48. Rétrospection
https://youtu.be/hAwqllUUJZg
Trois ans s'étaient écoulés depuis mon couronnement. Trois longues années de luttes politiques, de querelles intestines et de conflits larvés pour rétablir le chaos semé par la rébellion de Calixte.
Et aujourd'hui, je circulais dans mon carrosse-limousine dans une cité pacifiée, loyale qui m'était totalement dévouée et totalement sous contrôle. Je saluais stoïquement les péquenots, les gratifiant d'un de mes sourires les plus sibyllins. Pour une raison inconnue, ils semblaient raffoler de ce genre de choses.

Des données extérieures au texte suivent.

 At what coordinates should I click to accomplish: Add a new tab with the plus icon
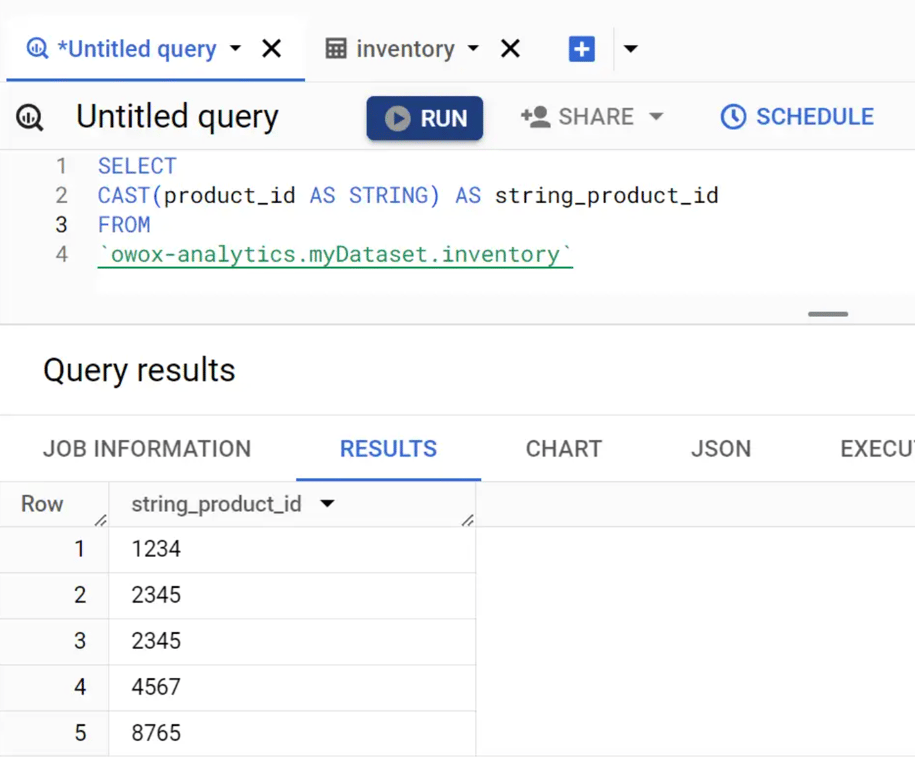[x=582, y=48]
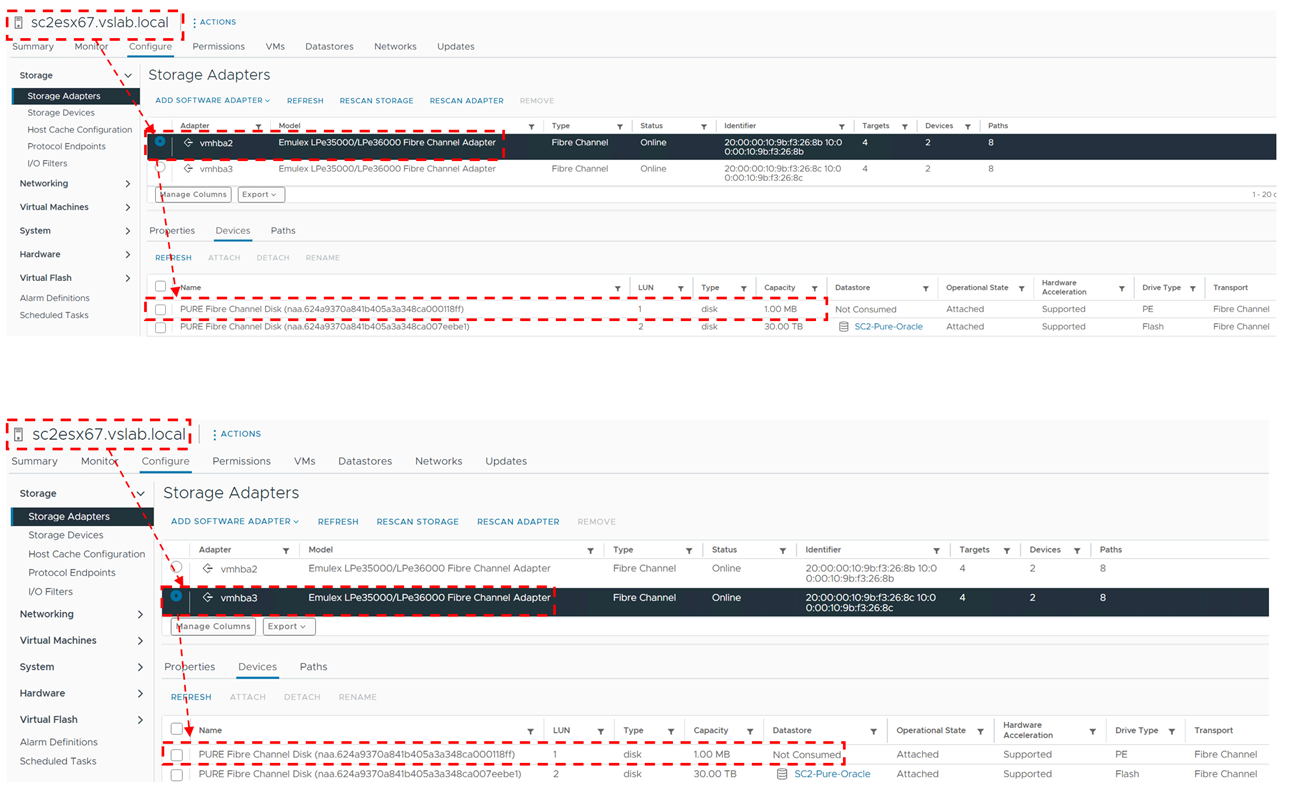Click Rescan Storage in the top panel
The width and height of the screenshot is (1296, 800).
tap(376, 101)
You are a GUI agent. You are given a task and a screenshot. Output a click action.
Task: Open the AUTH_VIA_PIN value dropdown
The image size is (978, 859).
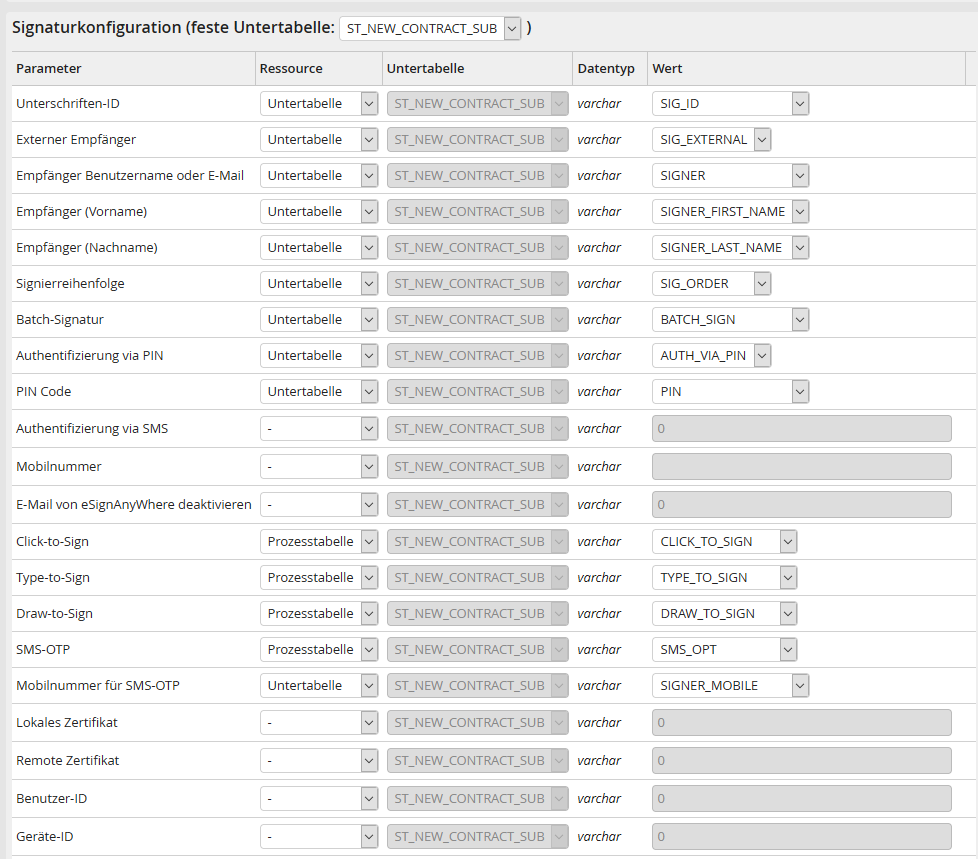(x=711, y=355)
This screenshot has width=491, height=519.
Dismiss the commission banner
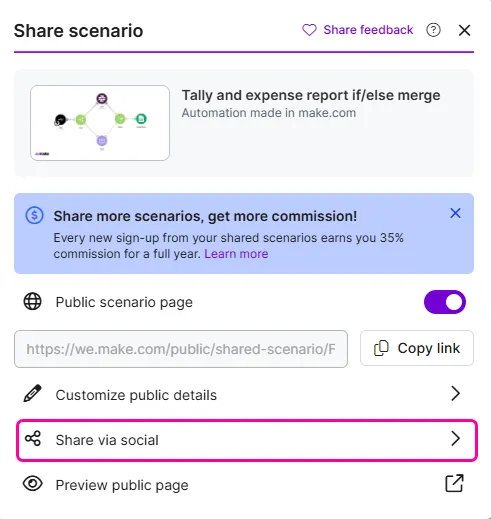tap(455, 213)
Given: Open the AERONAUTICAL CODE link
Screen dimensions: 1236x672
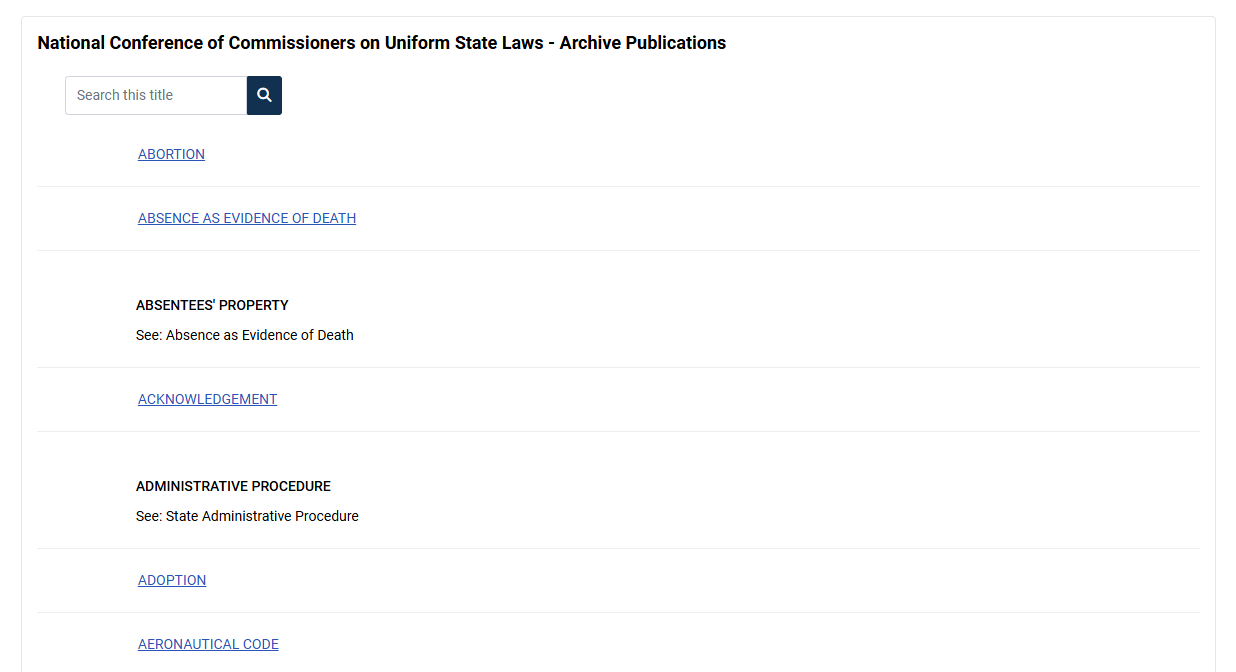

J'avais en effet réussi à rétablir mon pouvoir et asseoir mon autorité absolue. Et pourtant, dans un premier temps, seuls quelques petites seigneuries adjacentes étaient revenues vers moi. Les autres avaient choisi de faire la sourde oreille. Ce qui causa leur perte, ça allait sans dire.

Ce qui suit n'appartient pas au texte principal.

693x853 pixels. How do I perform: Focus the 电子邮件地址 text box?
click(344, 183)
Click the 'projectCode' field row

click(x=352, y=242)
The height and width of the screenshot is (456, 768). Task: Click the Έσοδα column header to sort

«—Majesté, une nouvelle supplique vient de me parvenir. Voulez-vous en prendre connaissance?»
Le vieux magicien faisait défiler sur sa tablette magique les dépêches du jour. Depuis son séjour chez les humains, il n'arrêtait d'inventer des choses plus ou moins utiles, prétextant que c'était l'avenir de la communication. Si ça pouvait me servir, c'était toujours bon à prendre.
J'avais également réussi à lui rendre son aspect d'origine. Ce qui ne fut pas non plus une mince affaire. Cela avait eu au moins l'avantage de le dissuader de s'adonner à son passe-temps pour le moins dérangeant.

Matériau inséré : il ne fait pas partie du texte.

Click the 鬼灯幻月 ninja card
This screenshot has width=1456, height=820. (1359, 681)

Malheureusement, n'ayant plus d'excuse pour le tenir à l'écart, j'étais obligée de le trainer partout avec moi. Une chose que j'avais apprise du monde des humains, c'était cet adage : «garde tes amis toujours près de toi et tes ennemis, plus près encore.» Il n'était pas un ennemi à proprement parlé, mais il n'était pas digne de confiance. Et quant aux humains, j'avais décider de garder un œil sur ce monde, de loin pour l'instant. J'avais prévu de m'y intéresser très prochainement.
«—De qui est-elle, cette fois?
—La Princesse Serin-Li. Au moins, Votre Altesse, celle-ci est un très bon parti, si vous voulez mon avis.
—Ce qui tombe très bien vu que je ne te le demande pas. Tu sais très bien que je n'ai pas la tête à ça pour l'instant.»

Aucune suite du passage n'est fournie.